Nie mogę oddzielić opowiedzianych przez nas historii od ludzi, którzy je stworzyli. To było świetne doświadczenie i starałem się, by było równie dobre dla reszty ekipy, ponieważ bardzo ciężko pracowaliśmy. Dla mnie osobiście była to najlepsza lekcja, jakiej mogłem wysłuchać jako twórca filmów. Filmowiec, którym jestem dzisiaj, różni się od tego, którym byłem na początku, a to dlatego, że George miał tyle cierpliwości podczas nauczania mnie, był mentorem i nie frustrował się, gdy nie robiłem czegoś dobrze. Poświęcał nam swój czas, byśmy, mam nadzieję, zbliżyli się do tej żywej magii, jaką są „Gwiezdne Wojny”. Wiecie, tak prawdziwie wskoczyć do tego świata. A więc zawdzięczam George’owi bardzo dużo. Wszystko, co robię, by moja kariera postępowała, będzie odbiciem wiedzy, którą od niego zyskałem. Biorę to na serio, to część dziedzictwa.

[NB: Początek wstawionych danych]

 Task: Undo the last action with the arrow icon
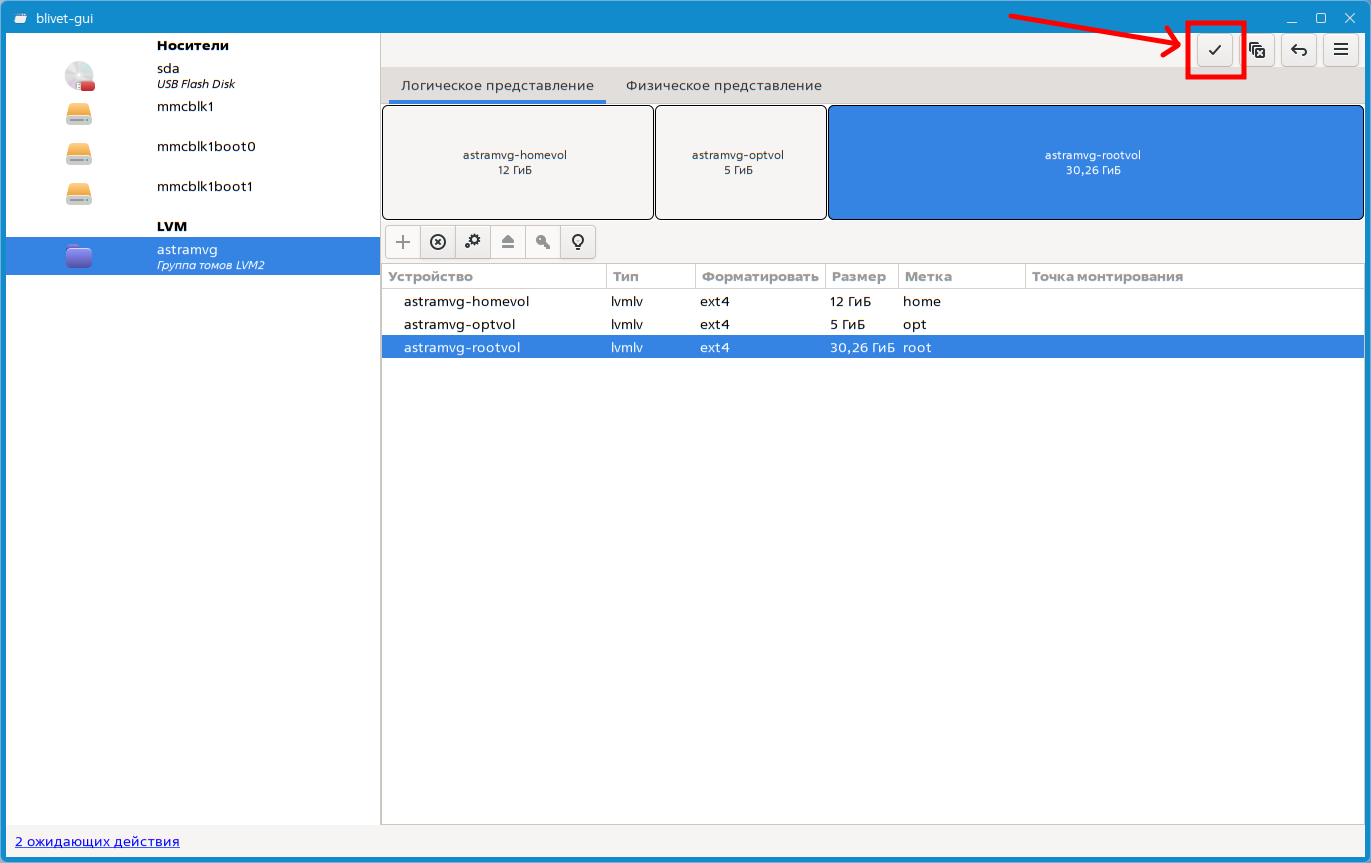click(x=1299, y=50)
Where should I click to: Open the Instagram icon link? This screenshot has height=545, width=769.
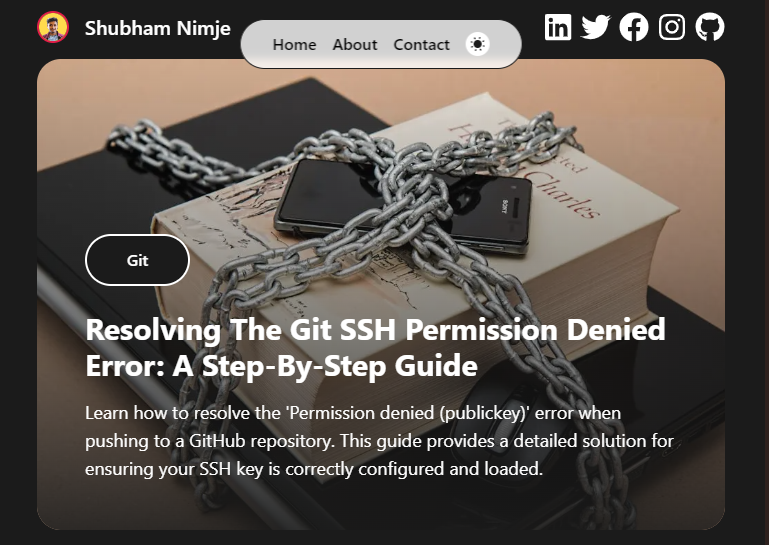coord(671,27)
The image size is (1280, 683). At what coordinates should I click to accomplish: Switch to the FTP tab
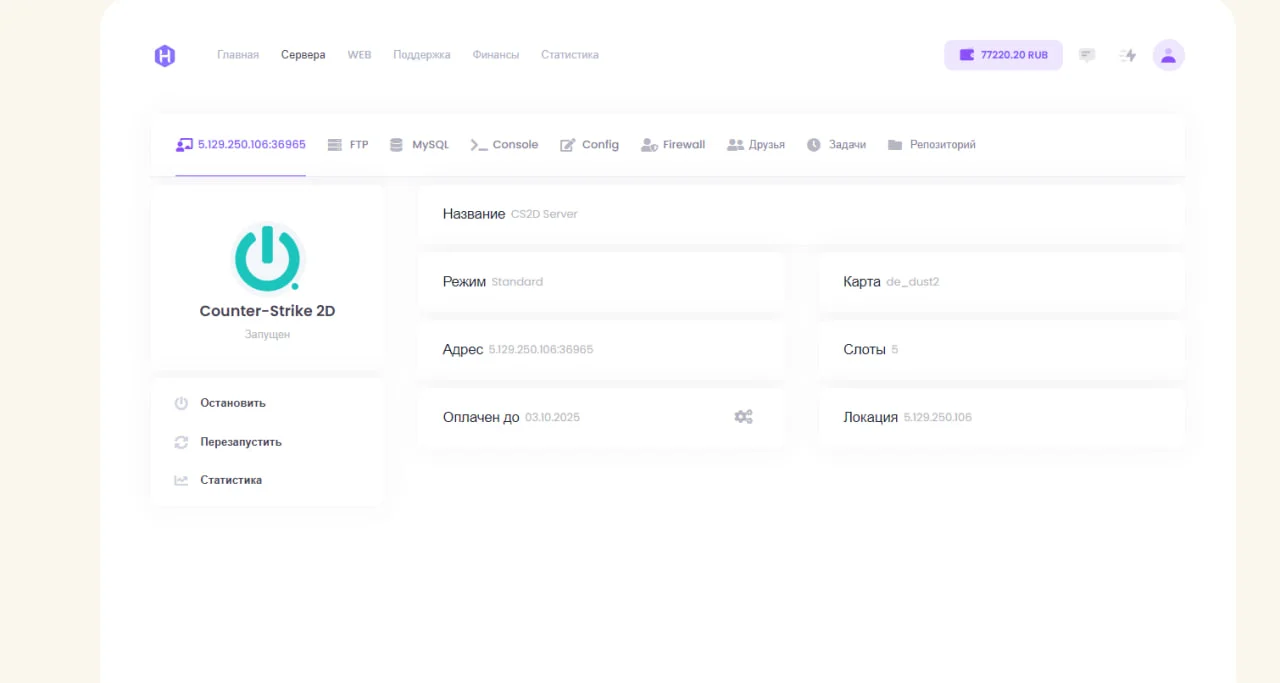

To zaszczyt i niesamowite, niesamowite szczęście, że stałem się tego częścią. Wiecie, wiele różnych rzeczy musi się zdarzyć, aby wiele różnych ludzi mogło tworzyć seria.

Podstawą tego wszystkiego był George Lucas, jego wiara w nas jako grupę, chęć nauczenia nas, bycia przewodnikiem i pozwolenie nam na tworzenie „Gwiezdnych Wojen” z nim i dla niego w ostatnich latach „Wojen klonów”. I sądzę, że dla niego to również było owocne doświadczenie – to, że miał na Ranczu grupę ludzi, którzy z oddaniem tworzyli „Gwiezdne Wojny” tak, jak chciał. I wciąż czuję to oddanie. Przychodził do nas z pomysłami, siadał i roztrząsał je, a my braliśmy się do roboty i wcielaliśmy je w życie. Pozostawił wiele kluczowych decyzji dla mnie, ale zawsze pamiętałem o tym, że to on mnie nauczył. To było niesamowite. No wiecie, opowiadać te historie, a potem przenosić je na ekran, iść do kina i oglądać je jeszcze raz. To było niesamowite, ale i wzbudzające zdenerwowanie oraz ekscytujące.

Uderza mnie, że teraz pracujesz nad „Rebels” i tworzysz pierwsze kanoniczne opowieści o „Gwiezdnych Wojnach” bez udziału George’a Lucasa.

O, to wielkie wyzwanie. To dziedzictwo, które wielu z nas bierze bardzo poważnie. Nie chodzi tylko o opowiadanie historii, lecz też o to, jak one są opowiadane, jakiej są jakości. Czujemy, że historie Lucasfilmu są tym, czego tradycję musimy podtrzymać.

A więc jest tu sporo odpowiedzialności, a jednak jest ekscytujące, gdy pracujesz z ludźmi z zewnątrz. Ważną częścią „Gwiezdnych Wojen” jest to, że ma się nowe pomysły, że nowe rzeczy do nich dołączają, oraz otwarcie na nowe idee. Gdy te warunki zostaną spełnione, wtedy pojawia się prawdziwa kreatywność. Jestem zadowolony z ludzi, z którymi pracuję i cieszą mnie nasze rezultaty w „Rebels”. Postępy idą bardzo szybko i już dzieją się świetne rzeczy. Serial różni się od TCW i powinien zresztą. Wiem, że niektórzy fani postrzegają „Rebels” jako przedłużenie „Wojen klonów”, ale tak nie jest. To zupełnie inna rzecz, z innym klimatem.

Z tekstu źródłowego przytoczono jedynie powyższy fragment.